Unsurprisingly, many of the millions of people who have experienced the criminal justice system firsthand develop an interest in law, and some pursue a career in it as well.
Those ambitions, though, can quickly be tripped up by state bar associations, which have a duty to protect the public from unethical lawyers and ensure attorneys meet the profession’s character requirements.
However, different states have a range of views on criminal records, and thanks to a lack of data and lack of transparency, it isn’t always clear for applicants what position a state might take. It’s an issue that’s getting increasing attention and leading some to advocate for reform, such as more transparent standards and better education for examiners.
“I think this is a time when we are recognizing the effects of mass incarceration and recognizing the unique role that formerly incarcerated people can and should be playing in addressing reforms in the criminal justice system,” said Professor Debbie Mukamal, executive director of the Stanford Criminal Justice Center at Stanford Law School.
“So as we’re seeing that these people should be at the table and should be part of creating solutions to fix some of these issues, these questions are coming to the fore.”
Admitting Attorneys With Criminal Backgrounds
Given the damage that an unethical attorney can cause, it can seem risky to admit applicants with criminal records.

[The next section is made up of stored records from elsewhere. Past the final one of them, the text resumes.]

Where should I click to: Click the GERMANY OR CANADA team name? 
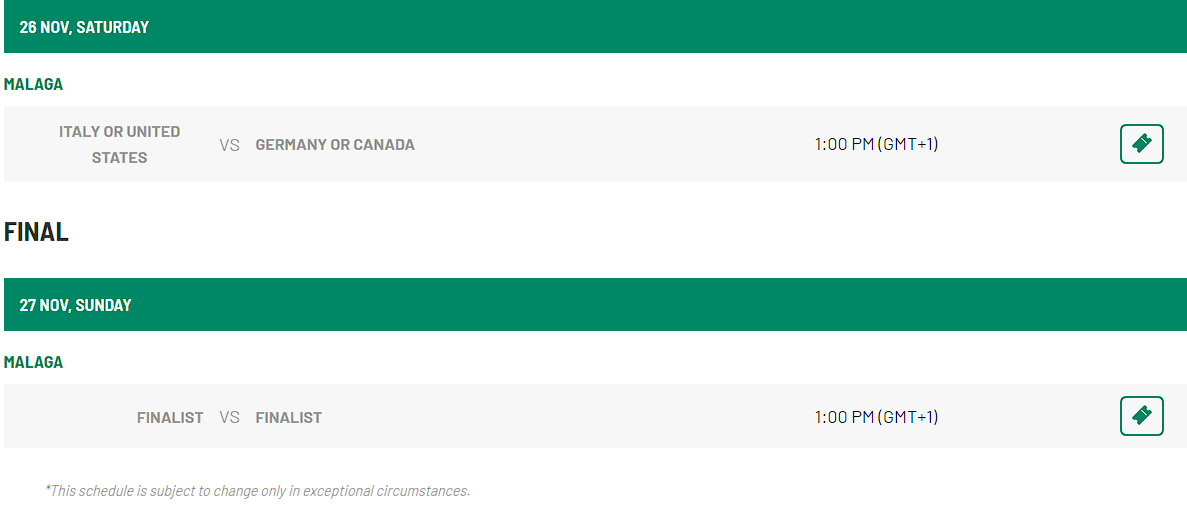coord(335,145)
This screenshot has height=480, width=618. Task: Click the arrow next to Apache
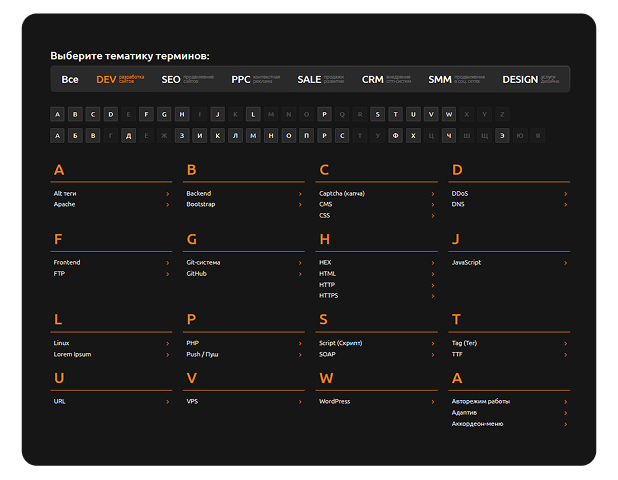click(167, 204)
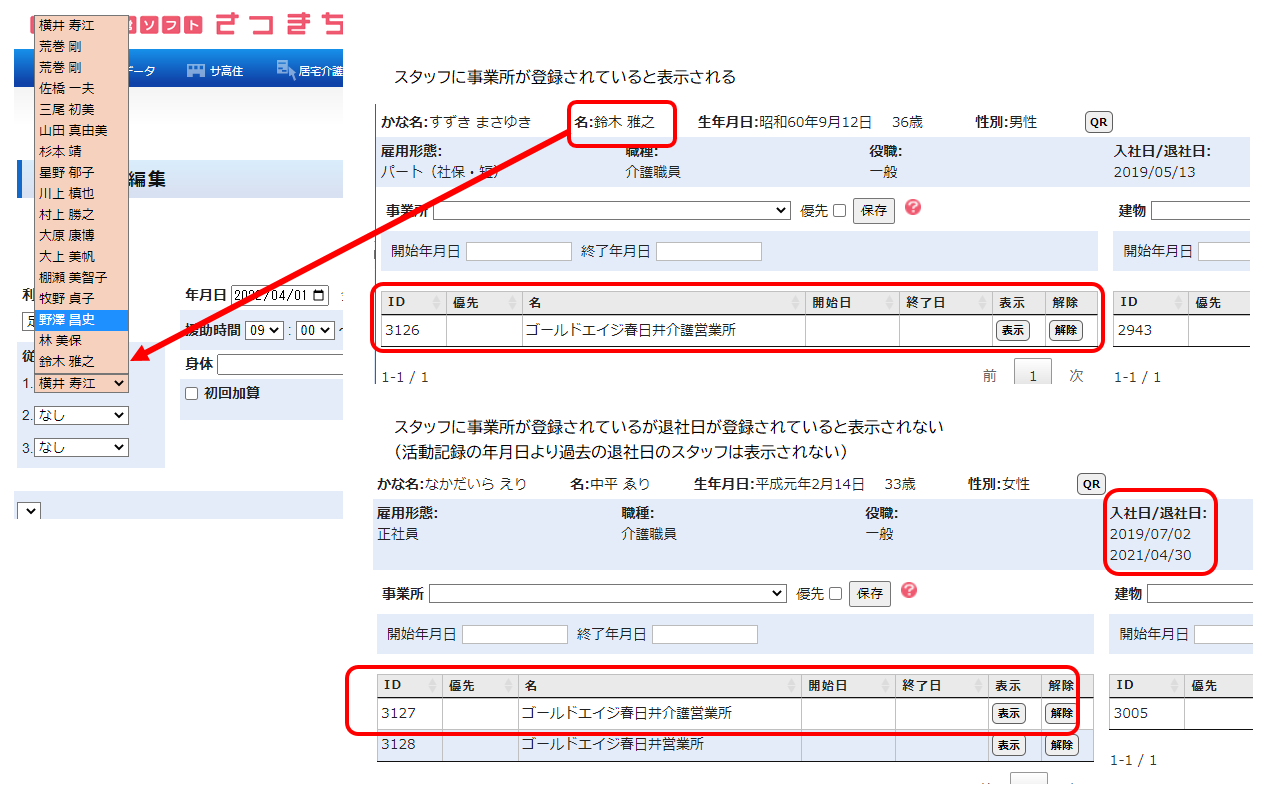Screen dimensions: 1267x799
Task: Sort by 開始日 column in table with ID 3126
Action: [851, 303]
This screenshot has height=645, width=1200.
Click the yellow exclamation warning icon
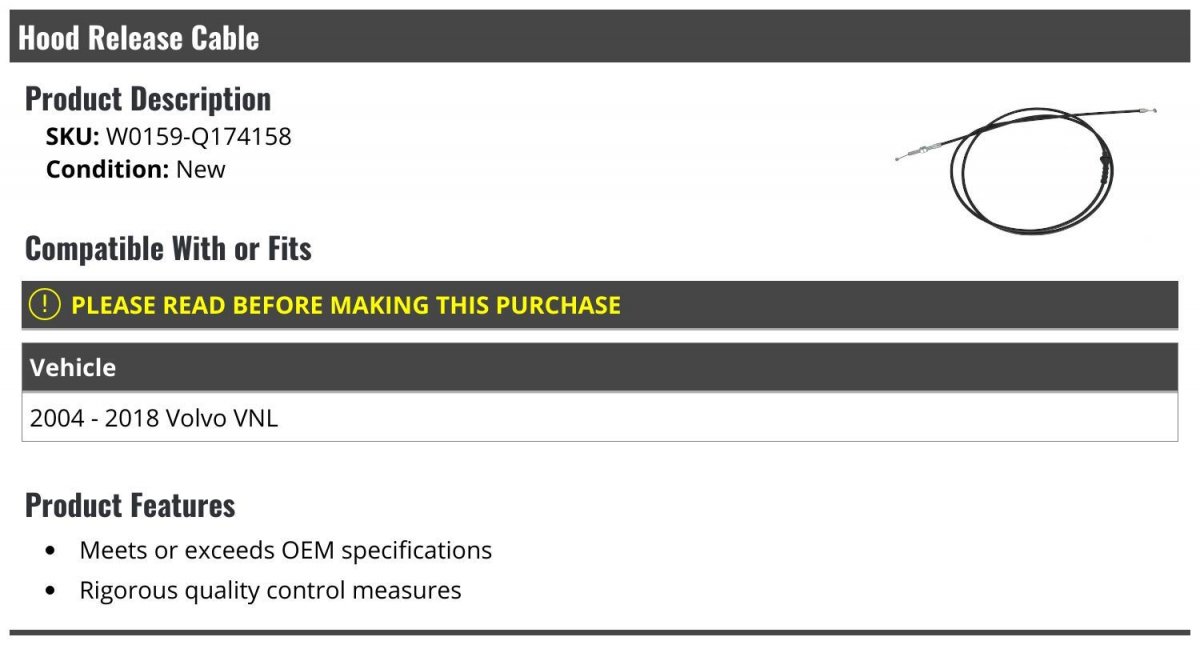pyautogui.click(x=45, y=305)
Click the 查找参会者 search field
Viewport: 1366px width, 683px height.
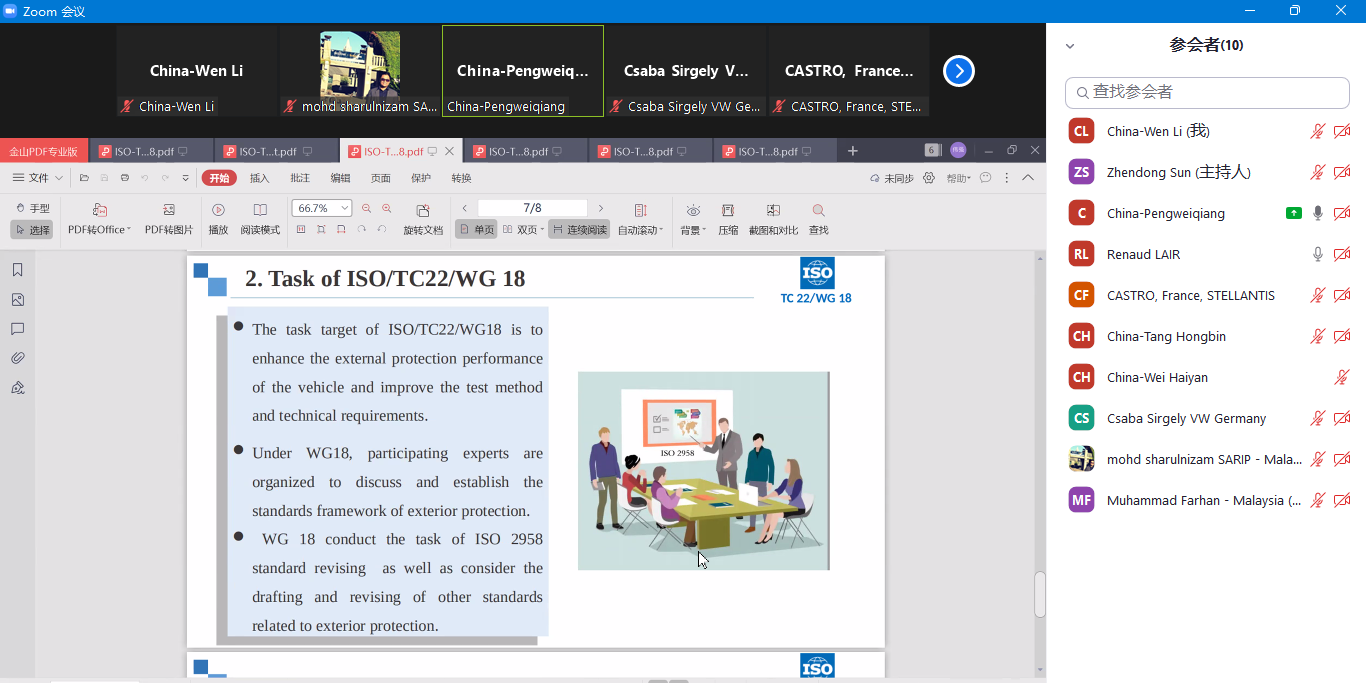(x=1207, y=92)
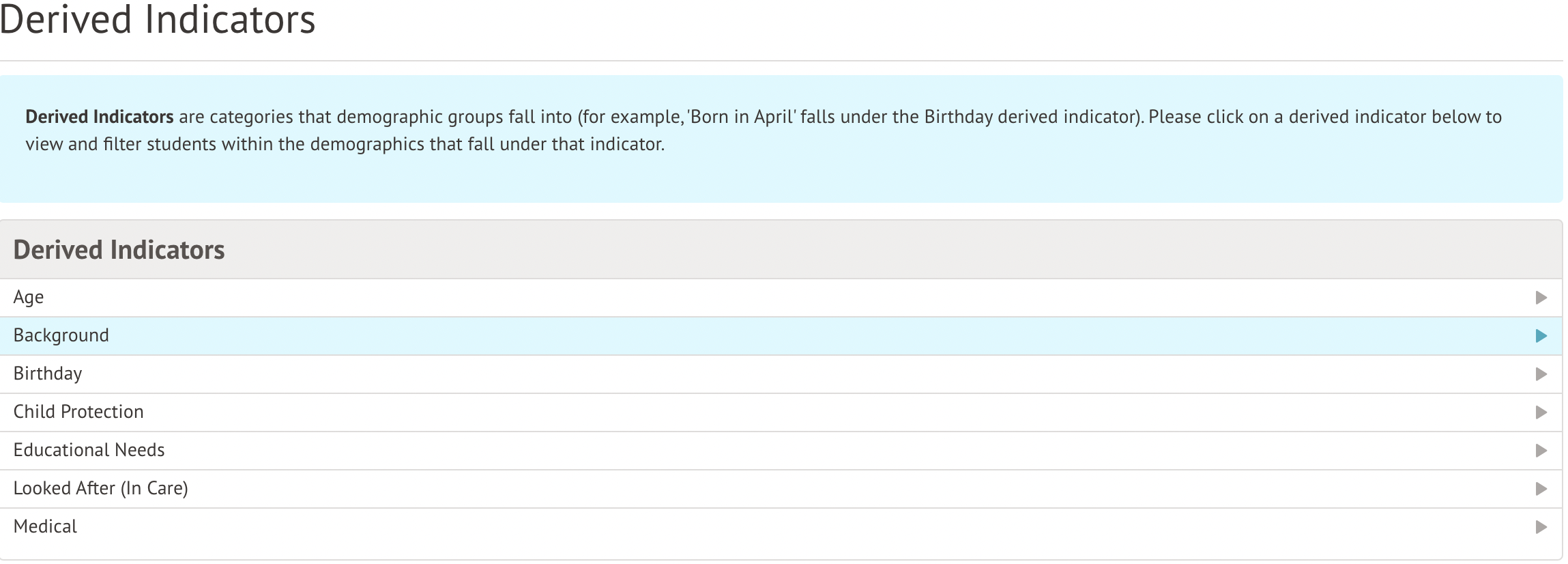Expand Looked After (In Care) arrow
Viewport: 1568px width, 564px height.
[x=1541, y=489]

But some experts say that doing so can actually benefit the profession.
“The practice of law … would benefit from people who have been through the system,” said John Strait, a professor at University of Seattle who worked on the Tarra Simmons case. “It’s myopic, [and] in the long run, not in the benefit of the public, to exclude everybody who has had the benefit of committing a crime and going through the system.”
Simmons, who turned her life around after serving 20 months in prison for drug-related crimes, said that attorneys who have themselves been convicted of a crime are likely to see the human impact of legal policies and procedures.
Such attorneys are likely to give different advice on plea agreements and potential sentences, she said, because they understand the impact prison has on a person’s life. They are also sensitive to the way in which policies might disproportionately impact certain groups of people.
“The clients that I represent trust me more because they know that I’m driven by personal experience,” Simmons said.
"Every person who has been or who shall hereafter be convicted of a felony, in a court of this or any state or a court of the United States, manslaughter and a violation of the Internal Revenue Code excepted, shall be incapable of obtaining a license to practice law." (Rules Governing Admission to the Mississippi Bar, Rule VIII, Section 6)
“I went to law school to learn how to change the system on a systemic level through policy advocacy — and also to help other people with individual advocacy because I was very lucky to have lawyers who stepped up and helped me with some of the barriers to my re-entry,” Simmons said.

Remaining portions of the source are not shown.